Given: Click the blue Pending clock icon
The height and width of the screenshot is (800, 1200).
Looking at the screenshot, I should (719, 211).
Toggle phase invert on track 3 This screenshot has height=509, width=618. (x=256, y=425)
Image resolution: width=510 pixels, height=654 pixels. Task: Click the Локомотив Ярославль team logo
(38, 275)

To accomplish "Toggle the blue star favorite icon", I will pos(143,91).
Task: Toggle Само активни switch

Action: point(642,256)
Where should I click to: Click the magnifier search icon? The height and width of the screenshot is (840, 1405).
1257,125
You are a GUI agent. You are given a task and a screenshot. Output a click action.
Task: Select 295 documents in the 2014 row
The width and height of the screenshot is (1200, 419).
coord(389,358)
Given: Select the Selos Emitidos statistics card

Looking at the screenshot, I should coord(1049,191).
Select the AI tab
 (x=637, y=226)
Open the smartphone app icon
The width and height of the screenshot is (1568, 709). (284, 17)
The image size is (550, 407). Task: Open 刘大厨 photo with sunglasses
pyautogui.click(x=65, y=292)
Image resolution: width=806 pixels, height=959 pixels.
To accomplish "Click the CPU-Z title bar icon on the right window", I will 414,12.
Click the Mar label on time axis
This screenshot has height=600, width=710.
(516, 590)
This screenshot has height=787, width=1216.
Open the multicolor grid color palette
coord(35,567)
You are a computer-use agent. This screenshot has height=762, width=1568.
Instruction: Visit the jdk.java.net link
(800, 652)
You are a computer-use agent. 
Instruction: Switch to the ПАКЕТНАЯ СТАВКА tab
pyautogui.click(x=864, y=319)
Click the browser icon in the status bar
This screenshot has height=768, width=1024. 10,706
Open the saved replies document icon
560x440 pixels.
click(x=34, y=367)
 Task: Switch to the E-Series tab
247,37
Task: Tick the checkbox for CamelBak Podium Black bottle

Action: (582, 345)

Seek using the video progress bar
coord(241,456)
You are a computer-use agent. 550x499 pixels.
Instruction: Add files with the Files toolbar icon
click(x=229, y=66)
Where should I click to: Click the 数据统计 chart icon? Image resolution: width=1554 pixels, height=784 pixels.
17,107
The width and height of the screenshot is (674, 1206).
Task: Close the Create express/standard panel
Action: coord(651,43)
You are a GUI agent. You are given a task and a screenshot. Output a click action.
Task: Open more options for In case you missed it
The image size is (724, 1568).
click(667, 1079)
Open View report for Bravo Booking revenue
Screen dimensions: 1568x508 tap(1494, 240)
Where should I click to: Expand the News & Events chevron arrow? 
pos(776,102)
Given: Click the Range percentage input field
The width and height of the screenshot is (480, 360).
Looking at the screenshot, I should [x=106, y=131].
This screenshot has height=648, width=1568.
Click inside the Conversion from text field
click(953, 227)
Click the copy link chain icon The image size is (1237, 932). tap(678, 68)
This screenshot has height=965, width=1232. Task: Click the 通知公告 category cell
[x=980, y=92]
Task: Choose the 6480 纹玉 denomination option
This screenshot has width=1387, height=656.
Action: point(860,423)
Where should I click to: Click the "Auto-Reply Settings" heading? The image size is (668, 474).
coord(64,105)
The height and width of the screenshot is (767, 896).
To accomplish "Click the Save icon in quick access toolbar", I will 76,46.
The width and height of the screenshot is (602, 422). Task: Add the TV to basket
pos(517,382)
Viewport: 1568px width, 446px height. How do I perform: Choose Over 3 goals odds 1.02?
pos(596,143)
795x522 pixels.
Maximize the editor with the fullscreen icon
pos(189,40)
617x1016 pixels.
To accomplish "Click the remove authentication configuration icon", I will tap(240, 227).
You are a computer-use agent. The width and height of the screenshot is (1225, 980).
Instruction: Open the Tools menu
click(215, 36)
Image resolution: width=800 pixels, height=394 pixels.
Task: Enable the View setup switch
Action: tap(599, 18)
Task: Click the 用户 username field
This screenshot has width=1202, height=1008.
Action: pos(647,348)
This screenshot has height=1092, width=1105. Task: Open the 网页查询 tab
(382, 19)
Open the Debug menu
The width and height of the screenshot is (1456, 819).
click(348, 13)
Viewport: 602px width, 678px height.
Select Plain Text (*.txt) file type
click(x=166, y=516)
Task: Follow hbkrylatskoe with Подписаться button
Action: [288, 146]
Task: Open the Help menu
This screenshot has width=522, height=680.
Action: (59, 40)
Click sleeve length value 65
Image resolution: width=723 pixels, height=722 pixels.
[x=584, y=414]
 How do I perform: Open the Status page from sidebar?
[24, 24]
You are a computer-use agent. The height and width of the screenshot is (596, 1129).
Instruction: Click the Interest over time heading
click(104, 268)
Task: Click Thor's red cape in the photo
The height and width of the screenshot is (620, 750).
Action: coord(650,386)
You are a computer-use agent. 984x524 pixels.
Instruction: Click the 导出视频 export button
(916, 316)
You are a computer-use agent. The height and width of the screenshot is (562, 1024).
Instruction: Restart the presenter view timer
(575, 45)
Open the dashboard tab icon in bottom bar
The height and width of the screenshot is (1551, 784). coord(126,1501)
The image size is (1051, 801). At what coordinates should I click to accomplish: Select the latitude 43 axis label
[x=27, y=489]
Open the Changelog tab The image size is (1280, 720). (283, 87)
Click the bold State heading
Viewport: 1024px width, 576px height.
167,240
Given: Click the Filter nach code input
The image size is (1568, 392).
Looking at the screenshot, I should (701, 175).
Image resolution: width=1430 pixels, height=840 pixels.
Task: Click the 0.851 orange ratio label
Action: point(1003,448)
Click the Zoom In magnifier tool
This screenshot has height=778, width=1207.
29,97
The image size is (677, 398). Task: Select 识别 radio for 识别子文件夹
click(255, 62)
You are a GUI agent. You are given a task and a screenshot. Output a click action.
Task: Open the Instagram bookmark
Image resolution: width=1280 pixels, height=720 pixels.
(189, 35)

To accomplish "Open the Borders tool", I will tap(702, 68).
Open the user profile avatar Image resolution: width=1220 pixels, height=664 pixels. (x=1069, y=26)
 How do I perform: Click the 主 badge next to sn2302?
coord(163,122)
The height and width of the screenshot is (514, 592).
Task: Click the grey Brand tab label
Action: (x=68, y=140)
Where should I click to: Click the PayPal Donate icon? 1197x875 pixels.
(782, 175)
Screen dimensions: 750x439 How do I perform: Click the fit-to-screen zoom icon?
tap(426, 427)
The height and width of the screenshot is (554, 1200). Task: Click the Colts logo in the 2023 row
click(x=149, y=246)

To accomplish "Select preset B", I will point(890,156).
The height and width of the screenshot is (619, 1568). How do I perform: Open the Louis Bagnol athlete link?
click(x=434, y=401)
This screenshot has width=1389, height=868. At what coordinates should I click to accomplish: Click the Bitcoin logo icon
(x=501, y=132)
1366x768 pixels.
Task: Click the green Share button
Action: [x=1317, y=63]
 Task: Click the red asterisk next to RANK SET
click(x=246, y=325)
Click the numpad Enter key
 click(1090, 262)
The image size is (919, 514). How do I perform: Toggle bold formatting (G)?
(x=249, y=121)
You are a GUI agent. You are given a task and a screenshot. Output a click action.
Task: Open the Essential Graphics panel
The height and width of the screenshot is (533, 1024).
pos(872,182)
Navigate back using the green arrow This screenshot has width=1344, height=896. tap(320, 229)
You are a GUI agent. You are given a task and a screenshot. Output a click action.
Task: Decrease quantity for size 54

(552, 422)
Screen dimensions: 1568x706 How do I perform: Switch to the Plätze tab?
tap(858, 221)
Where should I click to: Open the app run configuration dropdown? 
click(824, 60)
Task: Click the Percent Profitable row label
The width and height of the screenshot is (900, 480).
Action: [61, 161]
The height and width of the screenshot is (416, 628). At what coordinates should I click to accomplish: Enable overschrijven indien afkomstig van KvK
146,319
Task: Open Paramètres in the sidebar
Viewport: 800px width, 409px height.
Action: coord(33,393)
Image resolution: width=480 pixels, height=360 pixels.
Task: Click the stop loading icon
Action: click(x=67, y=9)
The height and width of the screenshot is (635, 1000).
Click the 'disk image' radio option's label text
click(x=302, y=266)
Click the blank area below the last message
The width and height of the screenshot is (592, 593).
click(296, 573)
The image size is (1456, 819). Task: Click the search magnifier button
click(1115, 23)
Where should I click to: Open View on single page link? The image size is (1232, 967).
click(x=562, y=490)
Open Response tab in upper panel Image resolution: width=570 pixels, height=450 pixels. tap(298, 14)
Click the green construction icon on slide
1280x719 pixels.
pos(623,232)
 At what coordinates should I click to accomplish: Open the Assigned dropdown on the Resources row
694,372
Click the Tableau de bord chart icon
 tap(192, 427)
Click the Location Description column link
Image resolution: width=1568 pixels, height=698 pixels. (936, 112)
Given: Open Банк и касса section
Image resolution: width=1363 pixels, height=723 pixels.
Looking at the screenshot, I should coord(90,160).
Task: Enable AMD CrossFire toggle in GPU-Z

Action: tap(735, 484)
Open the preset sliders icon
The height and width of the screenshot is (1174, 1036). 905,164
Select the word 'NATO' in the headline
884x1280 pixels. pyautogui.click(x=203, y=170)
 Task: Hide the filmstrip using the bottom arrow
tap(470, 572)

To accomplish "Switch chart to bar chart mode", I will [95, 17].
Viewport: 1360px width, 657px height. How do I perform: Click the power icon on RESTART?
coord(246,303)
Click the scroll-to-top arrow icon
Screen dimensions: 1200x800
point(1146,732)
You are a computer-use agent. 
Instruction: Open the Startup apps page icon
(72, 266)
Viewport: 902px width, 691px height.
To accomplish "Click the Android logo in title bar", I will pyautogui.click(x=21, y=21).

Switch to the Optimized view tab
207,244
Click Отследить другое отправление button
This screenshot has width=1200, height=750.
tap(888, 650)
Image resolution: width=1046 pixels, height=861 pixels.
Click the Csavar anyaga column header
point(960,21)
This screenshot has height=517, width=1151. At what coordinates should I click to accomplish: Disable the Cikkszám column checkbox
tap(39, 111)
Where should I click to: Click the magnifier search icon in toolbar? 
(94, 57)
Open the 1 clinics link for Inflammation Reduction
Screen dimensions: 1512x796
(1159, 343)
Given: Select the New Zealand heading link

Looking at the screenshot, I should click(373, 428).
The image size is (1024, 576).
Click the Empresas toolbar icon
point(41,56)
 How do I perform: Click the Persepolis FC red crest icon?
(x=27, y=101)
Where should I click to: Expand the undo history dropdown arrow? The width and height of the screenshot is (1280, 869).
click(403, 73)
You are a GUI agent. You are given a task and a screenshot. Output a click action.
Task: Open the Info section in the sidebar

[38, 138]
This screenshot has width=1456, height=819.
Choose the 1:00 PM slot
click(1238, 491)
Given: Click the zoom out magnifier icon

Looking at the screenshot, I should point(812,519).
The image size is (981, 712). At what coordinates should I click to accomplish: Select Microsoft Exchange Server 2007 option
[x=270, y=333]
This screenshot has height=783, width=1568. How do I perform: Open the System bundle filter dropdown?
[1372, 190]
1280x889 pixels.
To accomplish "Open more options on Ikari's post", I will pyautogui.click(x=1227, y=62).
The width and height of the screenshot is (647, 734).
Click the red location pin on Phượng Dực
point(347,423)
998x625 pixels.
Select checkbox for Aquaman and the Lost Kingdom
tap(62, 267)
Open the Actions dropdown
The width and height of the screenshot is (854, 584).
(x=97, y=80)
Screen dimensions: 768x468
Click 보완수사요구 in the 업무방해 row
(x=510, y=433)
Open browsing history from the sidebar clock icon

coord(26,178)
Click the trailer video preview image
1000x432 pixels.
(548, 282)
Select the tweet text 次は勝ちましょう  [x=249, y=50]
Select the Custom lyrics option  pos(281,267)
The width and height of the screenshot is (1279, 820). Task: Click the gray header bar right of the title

============

What the exercise asks:
Checking the material above line by line, count those that include the string "blue". Give the number alone.

Reply to the task:
2